#### TRECHO APRESENTADO
Dessa forma, a vacatio legis se define pelo período temporal entre a publicação e a entrada em vigor da lei, período este que é contemplado expressamente na norma para que a sociedade possa tomar conhecimento de seu conteúdo e sua vigência. Em regra, caso a própria lei não marque o dia de sua entrada em vigência, o período temporal é de, conforme o art. 1º do LICC, 45 (quarenta e cinco) dias após sua oficial publicação.

Pois bem. Após definido o referido instituto, passo a demonstrar a questão de haver ou não aplicabilidade retroativa da Lex Mitior em Vacatio Legis, uma vez que há muito vem sendo discutida a divergência doutrinária e jurisprudencial, merecendo, então, uma atenção especial.

Quanto à aplicação retroativa da Lex Mitior durante o período da Vacatio Legis, há, dentre aqueles que detêm a ideia que não há possibilidade de haver aplicabilidade e, nesse sentido, temos Fernando Capez, o qual expõe que ‘durante este período, a lei ainda não começou a propagar seus efeitos, logo, não pode ter eficácia imediata, nem retroativa, até porque é possível a sua revogação antes mesmo de entrar em vigor, [...]. Por essa razão, não haverá aplicação retroativa até a entrada em vigor da lei’.[6]

Também defende a inaplicabilidade retroativa da lei penal mais benévola no período da vacatio legis, utilizando a mesma linha de raciocínio, os renomados doutrinadores Davi André Costa Silva[7], Guilherme de Souza Nucci[8] e Celso Delmanto[9].

#### TRECHO DA LISTAGEM
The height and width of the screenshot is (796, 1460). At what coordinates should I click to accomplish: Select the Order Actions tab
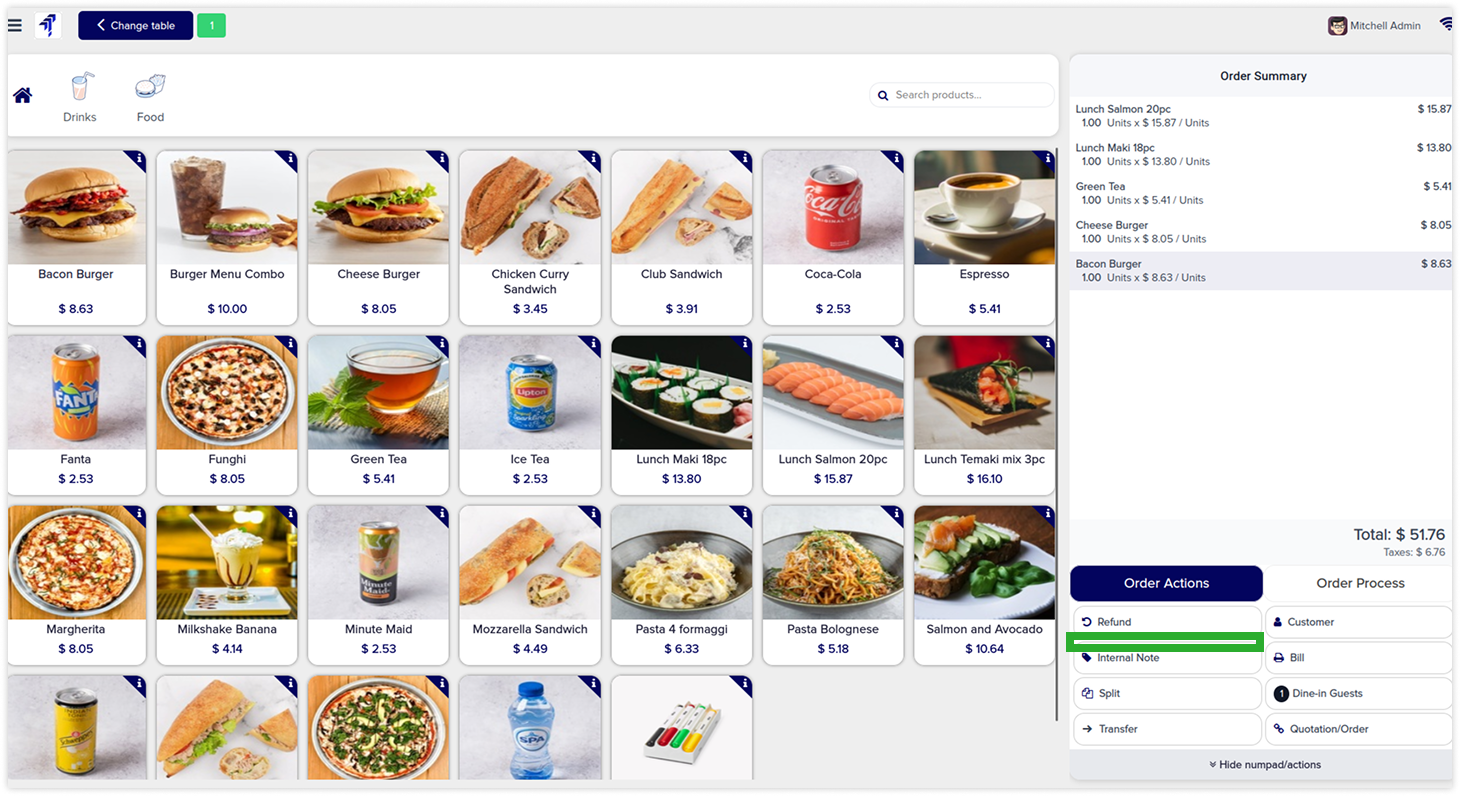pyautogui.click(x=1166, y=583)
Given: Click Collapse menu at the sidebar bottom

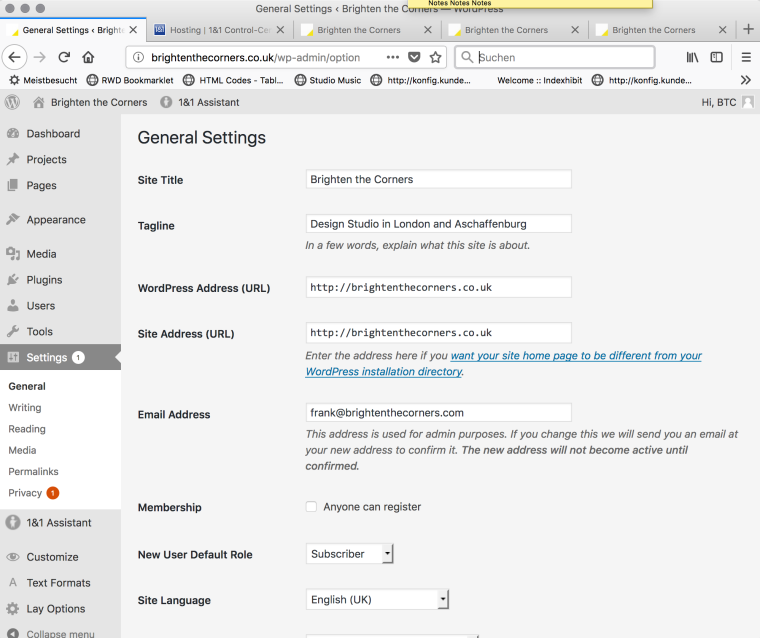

#### O QUE FAZER
No trecho sobre a vacatio legis, qual é o prazo para a lei entrar em vigor quando ela mesma não marca o dia?

#### EXERCÍCIO RESOLVIDO
Quarenta e cinco dias após a publicação oficial.